1,200 jobs coming to Wright-Patt with realignment plans, Air Force says

Wright-Patterson Air Force Base will gain about 1,200 jobs, including 953 civilian positions, during the upcoming fiscal year as a result of President Obama’s defense priorities and a national realignment approved in 2005.

The tally includes a gain of 279 military positions and a loss of 32 Air Force Reserve part-time “drill” military authorizations. The loss of the drill jobs is mostly due to the Air Force’s plan to retire the 445th Airlift Wing’s 10 C-5 Galaxy transport planes during the next two years and replace them with eight newer C-17 transport aircraft.

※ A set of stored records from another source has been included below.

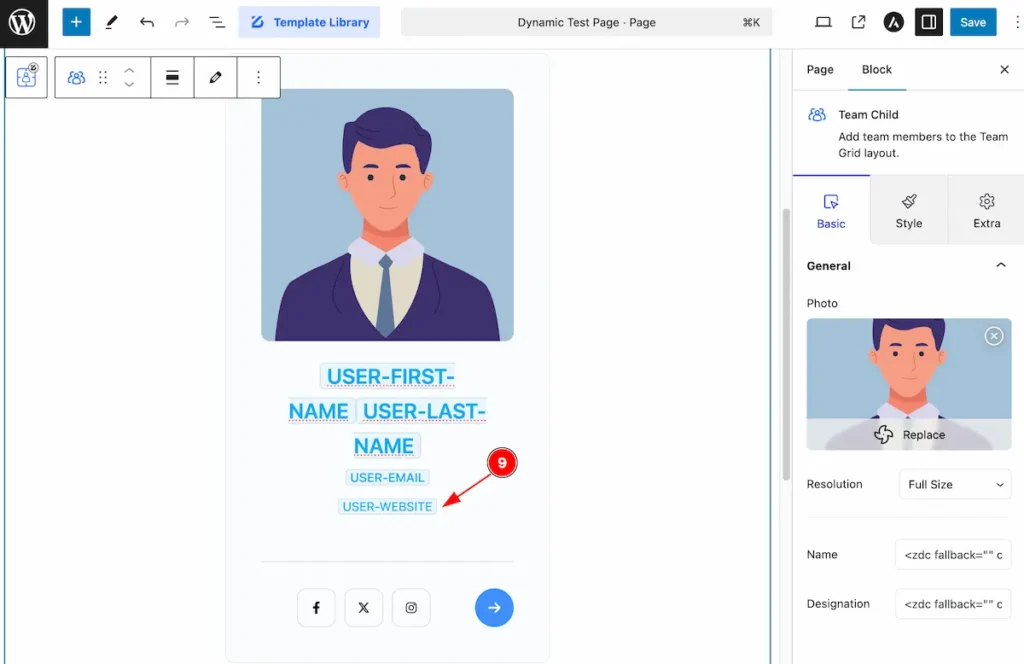The image size is (1024, 664).
Task: Click the Facebook social icon on card
Action: [316, 608]
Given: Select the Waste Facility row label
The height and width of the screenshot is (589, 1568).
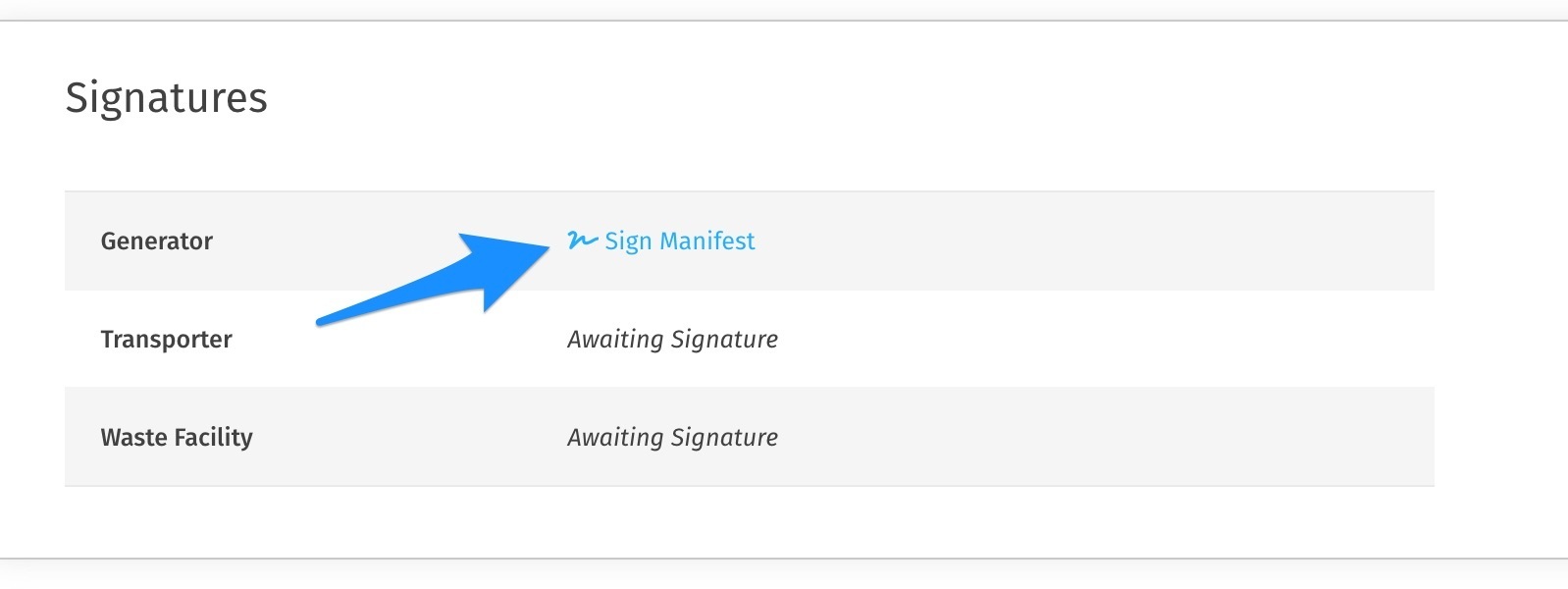Looking at the screenshot, I should 177,438.
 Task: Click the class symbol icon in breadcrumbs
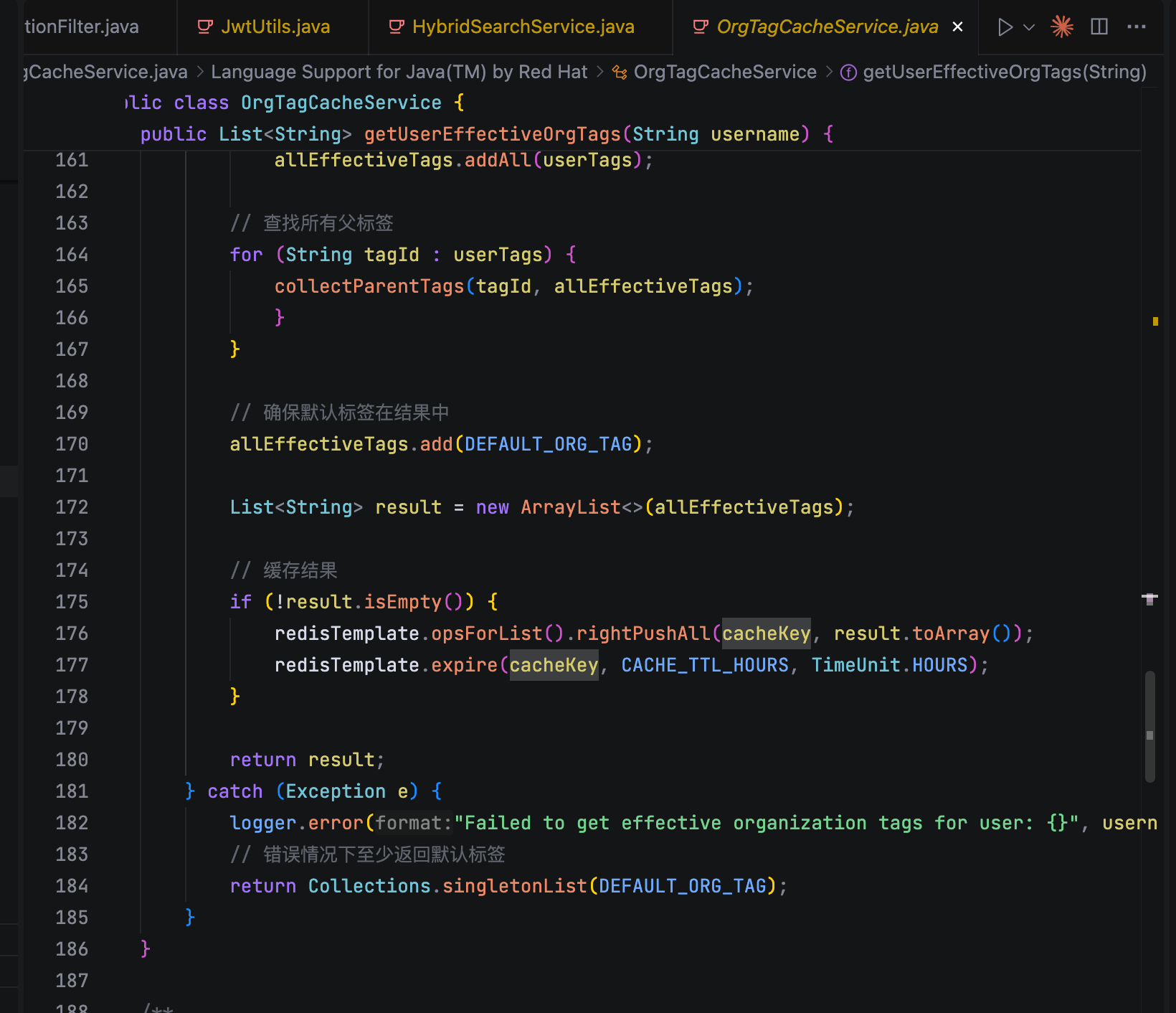(x=620, y=72)
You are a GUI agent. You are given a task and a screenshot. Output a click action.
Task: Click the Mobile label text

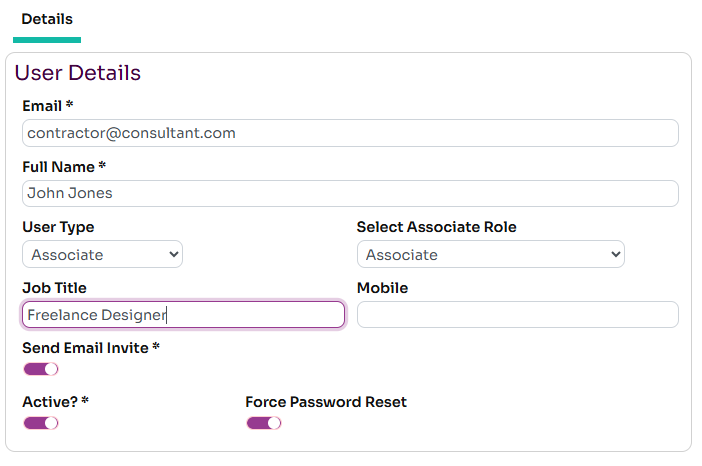(x=382, y=288)
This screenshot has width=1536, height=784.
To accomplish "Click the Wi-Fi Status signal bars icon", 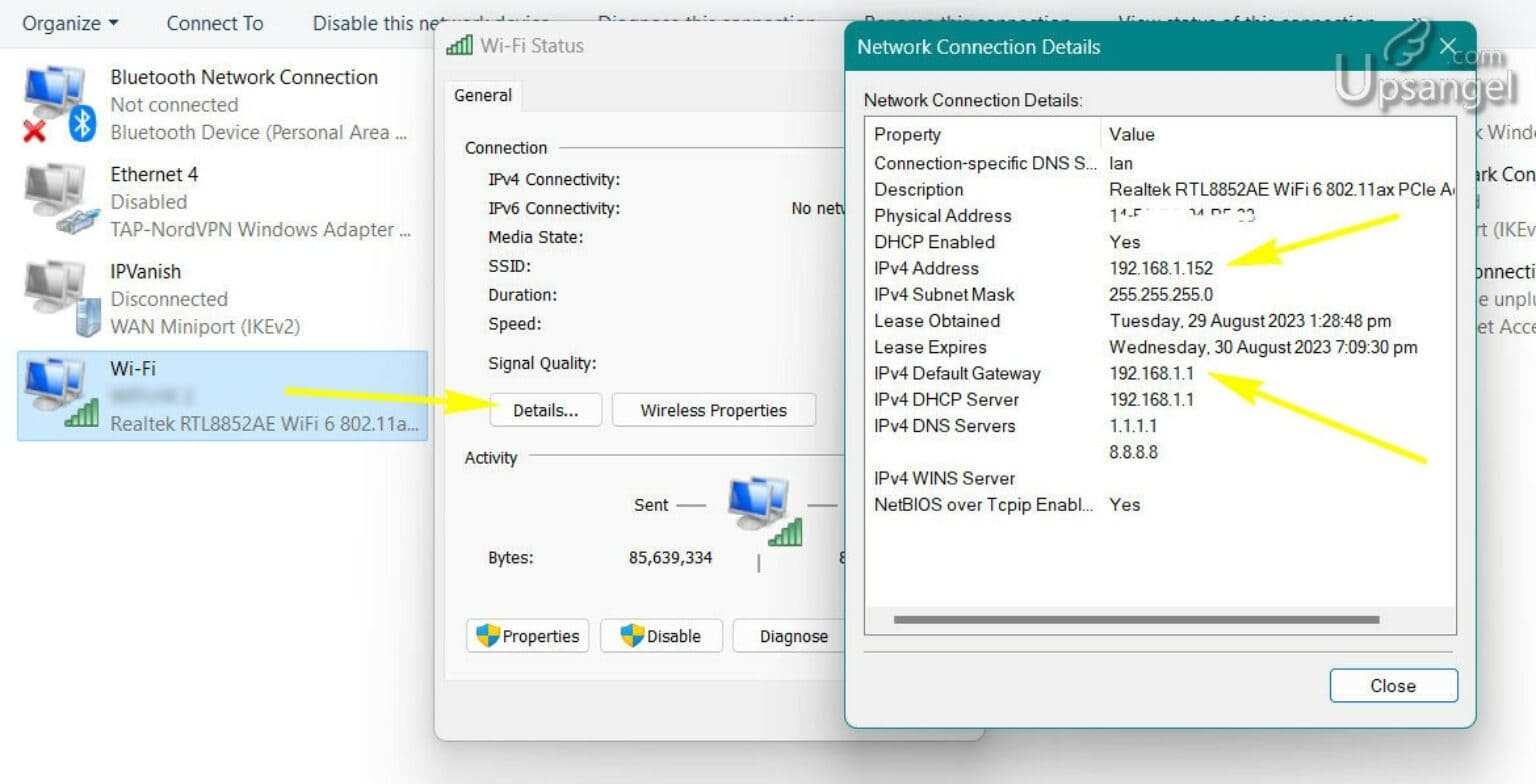I will pyautogui.click(x=459, y=46).
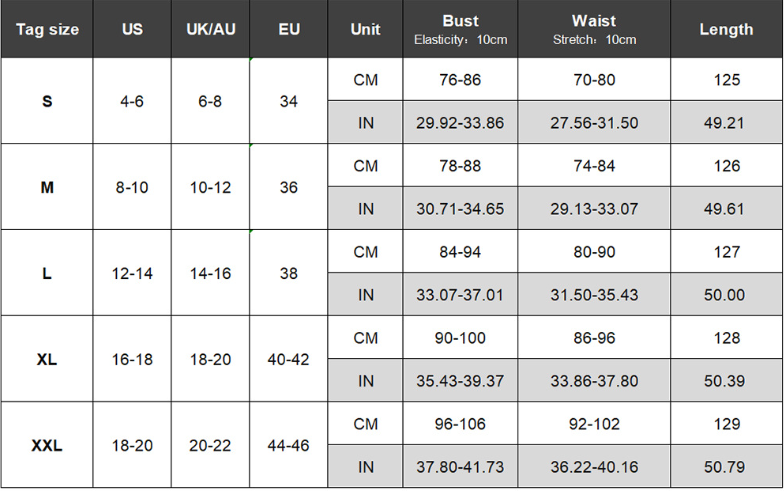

Driving the changes are the 2005 base realignment and closure decisions that will move research programs to Wright-Patterson from other bases by Sept. 15, 2011, and the government’s effort to expand its acquisition work force, largely by converting contractor jobs to federal civil service positions. Many of the job shifts were previously announced, while others are new.

The Air Force is making the changes to put “the right skills in the right place,” said Gen. Norton Schwartz, the Air Force’s chief of staff.

The Air Force summarized the changes nationally in what it calls a “force structure realignment” plan, to take effect for the fiscal year that begins on Oct. 1. The service makes the changes, sometimes on an annual basis, to reflect a president’s defense budget proposal and funding priorities.

Converting contractor jobs to civilian ones will give Wright-Patterson an increase of 435 civilian positions, the Air Force said.

The U.S. Air Force School of Aerospace Medicine increases by 268 military and 138 civilian positions as it is relocated to Wright-Patterson from Brooks City-Base, Texas, under the 2005 BRAC plan.

The Aeronautical Systems Center, which manages key aircraft and weapons programs, will increase by 151 civilian positions, the 711th Human Performance Wing will add 103 military and civilian jobs, and the Air Force Materiel Command’s headquarters will add 28 civilian positions.

The National Air and Space Intelligence Center, Air Force Institute of Technology, Electronic Systems Center and Air Force Intelligence, Surveillance and Reconnaissance Agency are among the agencies scheduled to receive smaller civilian staff additions under the plan.

Wright-Patterson, with about 25,000 employees, is already the largest single-site employer in Ohio. It is a key Air Force nerve center as home to acquisition, logistics and research and development operations.

The Air Force also proposed changes for state Air National Guard operations around the country. No manpower changes are proposed for the Ohio Air National Guard operations at Springfield, Columbus or Toledo.